**What is expected**
Take each line in the entries below that holds "computer" and show it.

BEGIN Stored data

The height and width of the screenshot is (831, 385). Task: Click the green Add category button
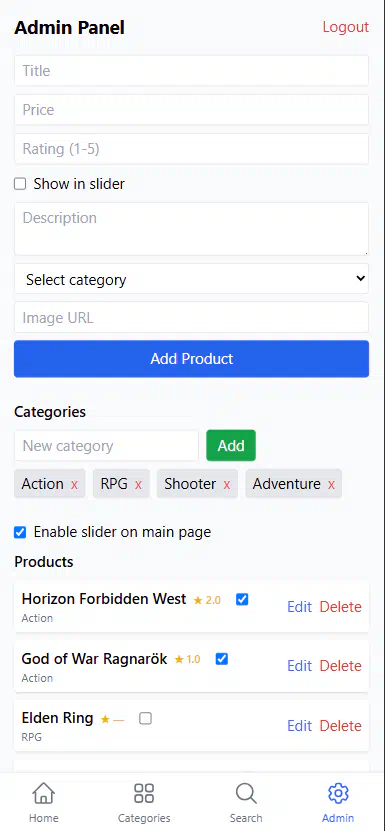[x=231, y=446]
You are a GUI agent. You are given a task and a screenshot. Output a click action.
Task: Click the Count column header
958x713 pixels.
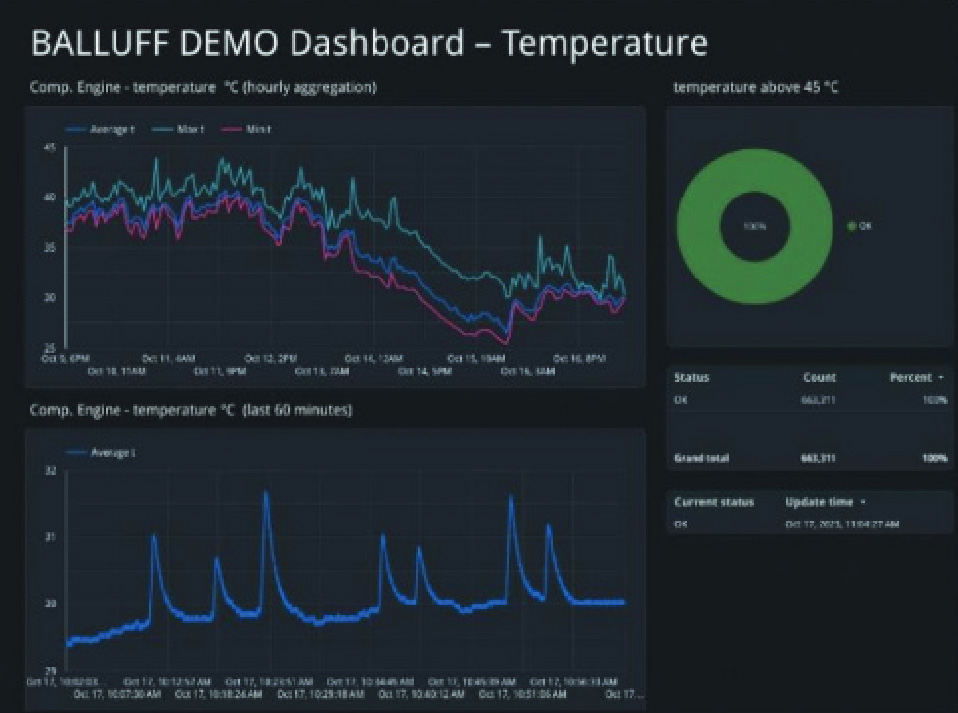(819, 378)
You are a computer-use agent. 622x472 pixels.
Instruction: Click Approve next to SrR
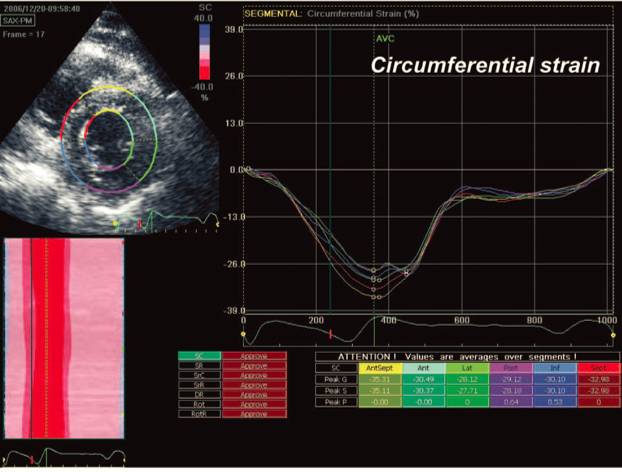[x=254, y=386]
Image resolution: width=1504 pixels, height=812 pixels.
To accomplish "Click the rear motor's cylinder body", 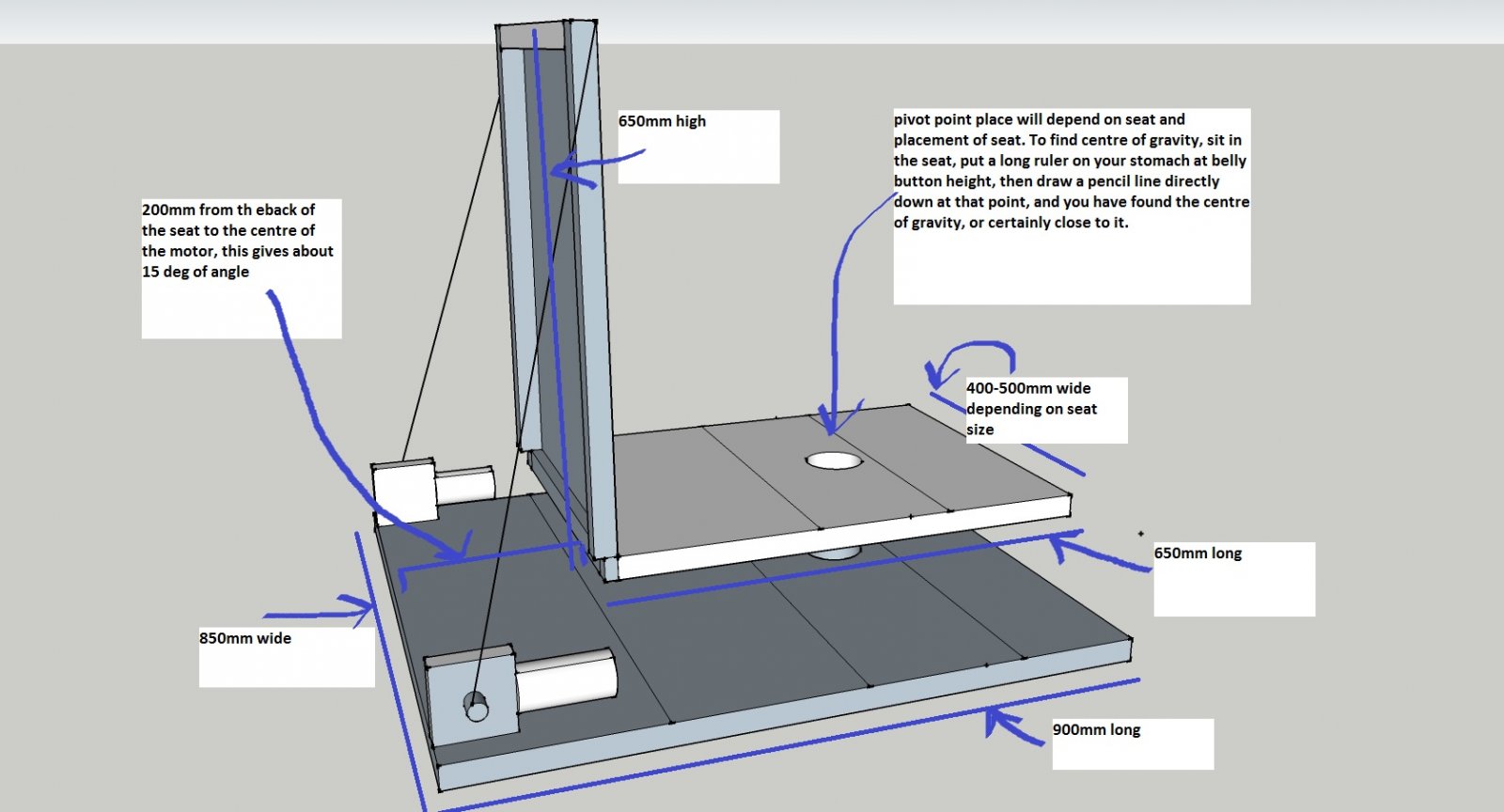I will 464,485.
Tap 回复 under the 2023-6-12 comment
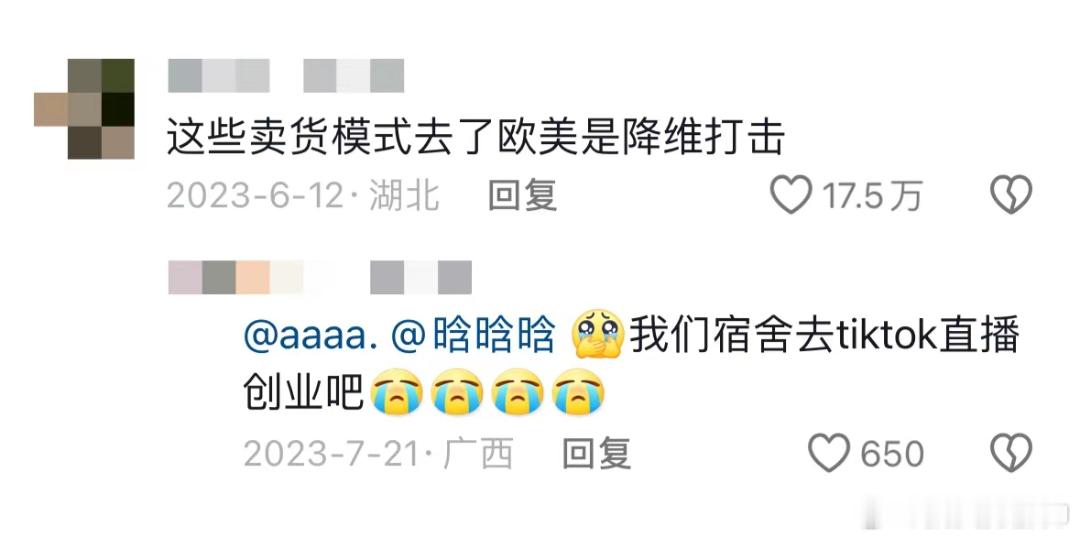The height and width of the screenshot is (540, 1080). pos(522,196)
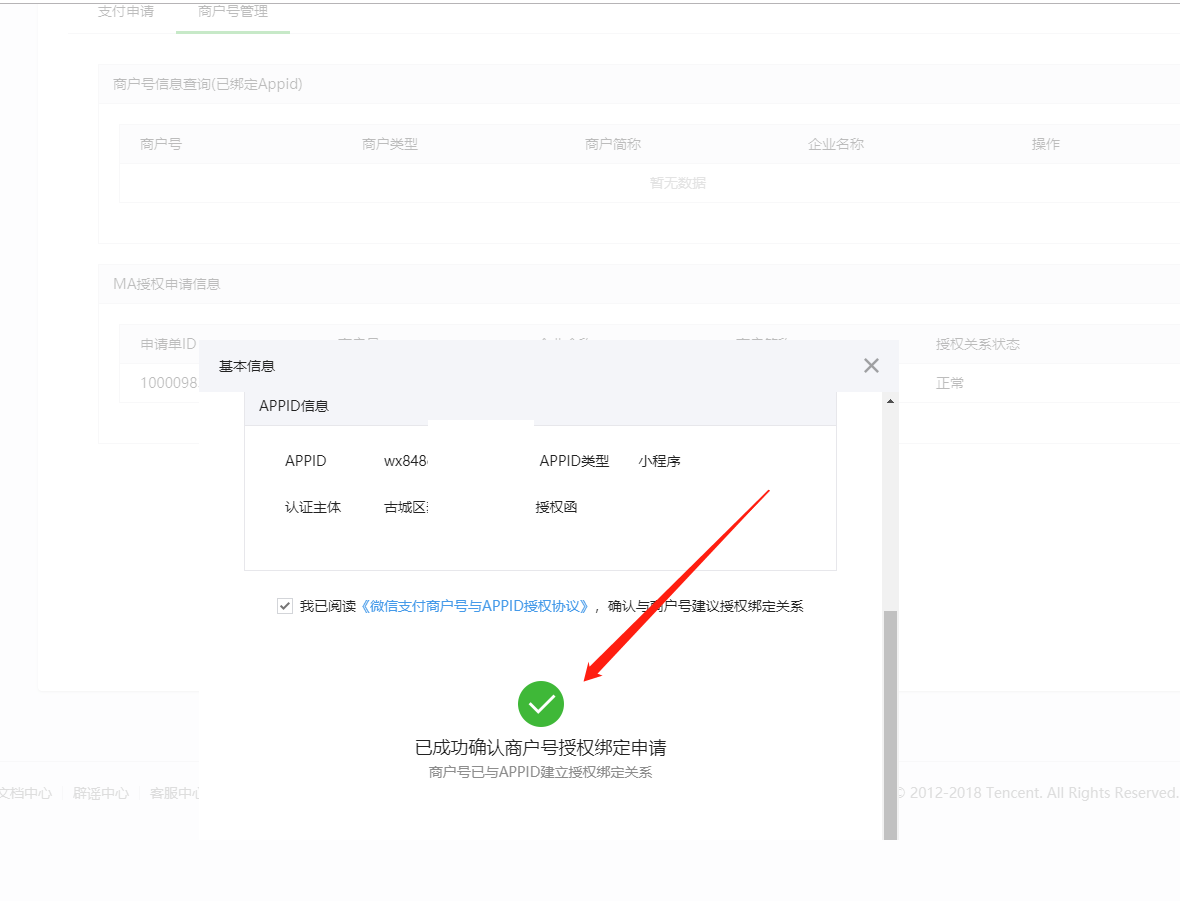Screen dimensions: 1180x901
Task: Click the 企业名称 column header
Action: [x=836, y=144]
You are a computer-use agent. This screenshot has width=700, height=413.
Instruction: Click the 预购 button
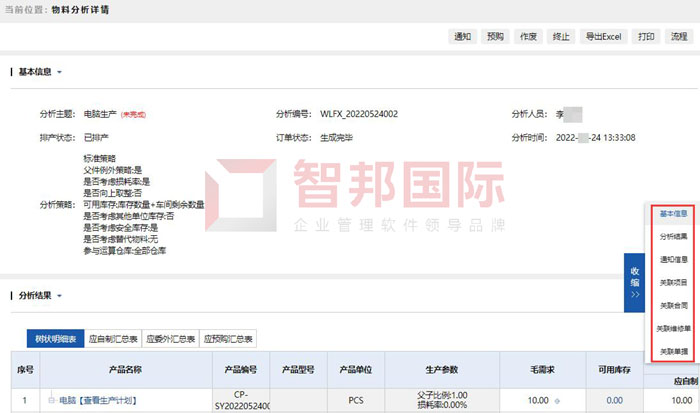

END Stored data

**Solution to this exercise**
You are a computer-use agent. 622x472 pixels.
You are a computer-use agent. This screenshot has width=700, height=413.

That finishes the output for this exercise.